A maioria dos brasileiros que estava empregado e buscou trabalho no mês anterior à pesquisa prefere vagas com carteira assinada. Segundo a 67ª edição da sondagem Retratos da Sociedade Brasileira: visão da população sobre o mercado de trabalho, 36,3% apontaram o emprego formal como a opção mais atrativa. O levantamento é da Confederação Nacional da Indústria (CNI) e foi divulgado nesta sexta-feira.

O estudo revela que o segundo caminho mais interessante é o trabalho autônomo, citado por 18,7% dos respondentes. Em seguida aparecem o emprego informal (12,3%), o trabalho autônomo via plataformas digitais (10,3%), a abertura do próprio negócio (9,3%) e o contrato como pessoa jurídica (6,6%).
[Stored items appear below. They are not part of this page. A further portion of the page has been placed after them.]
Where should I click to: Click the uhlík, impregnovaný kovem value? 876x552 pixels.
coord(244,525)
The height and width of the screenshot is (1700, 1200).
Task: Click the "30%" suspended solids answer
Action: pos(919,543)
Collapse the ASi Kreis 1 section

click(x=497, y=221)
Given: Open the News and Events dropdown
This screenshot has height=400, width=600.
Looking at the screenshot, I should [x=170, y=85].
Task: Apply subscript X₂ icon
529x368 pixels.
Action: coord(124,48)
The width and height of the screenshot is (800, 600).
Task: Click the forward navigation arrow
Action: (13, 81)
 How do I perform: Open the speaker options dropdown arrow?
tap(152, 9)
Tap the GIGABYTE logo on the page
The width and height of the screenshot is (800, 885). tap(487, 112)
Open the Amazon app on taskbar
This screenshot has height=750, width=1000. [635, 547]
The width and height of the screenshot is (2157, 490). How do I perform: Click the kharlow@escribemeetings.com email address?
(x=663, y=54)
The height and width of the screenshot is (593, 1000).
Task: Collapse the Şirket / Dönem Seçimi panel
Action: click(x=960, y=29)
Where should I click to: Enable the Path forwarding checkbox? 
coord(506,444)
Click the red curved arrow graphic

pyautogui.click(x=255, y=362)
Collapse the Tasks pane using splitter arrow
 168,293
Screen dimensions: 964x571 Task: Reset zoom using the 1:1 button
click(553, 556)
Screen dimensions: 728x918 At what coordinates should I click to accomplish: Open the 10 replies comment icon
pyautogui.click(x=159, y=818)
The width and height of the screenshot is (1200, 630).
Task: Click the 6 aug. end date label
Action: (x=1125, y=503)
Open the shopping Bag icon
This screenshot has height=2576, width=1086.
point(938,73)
Jovens buscam mais segurança

Entre jovens, o interesse pelo contrato formal é ainda maior, com 41,4% entre 25 a 34 anos e 38,1% entre 16 a 24 anos. A analista da CNI, Claudia Perdigão, destaca que o ganho de segurança e de direitos trabalhistas motiva essa preferência, mesmo com o crescimento de modalidades flexíveis.

Plataformas digitais aparecem, mas com uso limitado

Um a cada dez trabalhadores ativos destacaram oportunidades de trabalho autônomo em plataformas digitais como atrativas. No entanto, a maioria vê esse formato como estratégia emergencial, não como base de carreira de longo prazo. Apenas 30% dos interessados consideram essa modalidade a principal fonte de sustento.

Satisfação e mobilidade no mercado

A pesquisa aponta alta satisfação com o emprego atual: 95% dos entrevistados se declararam satisfeitos, sendo 70% muito satisfeitos. A mobilidade, porém, é baixa, com 20% buscando ativamente nova posição nos 30 dias anteriores.

Entre os mais jovens, 35% procuraram outra vaga, contra apenas 6% entre pessoas com 60 anos ou mais. A permanência no emprego também é expressiva: 65,4% estão há mais de dois anos na mesma função, sendo 43,7% há mais de cinco anos.

Contexto econômico

O levantamento, realizado pela Nexus, ouviu presencialmente 2.008 pessoas a partir de 16 anos, em 26 estados e no Distrito Federal, entre 10 e 15 de outubro de 2025. A leitura sobre o mercado leva em conta a taxa de desocupação de 5,1% no trimestre encerrado em dezembro de 2025, indicando aquecimento do mercado e estratégias de retenção.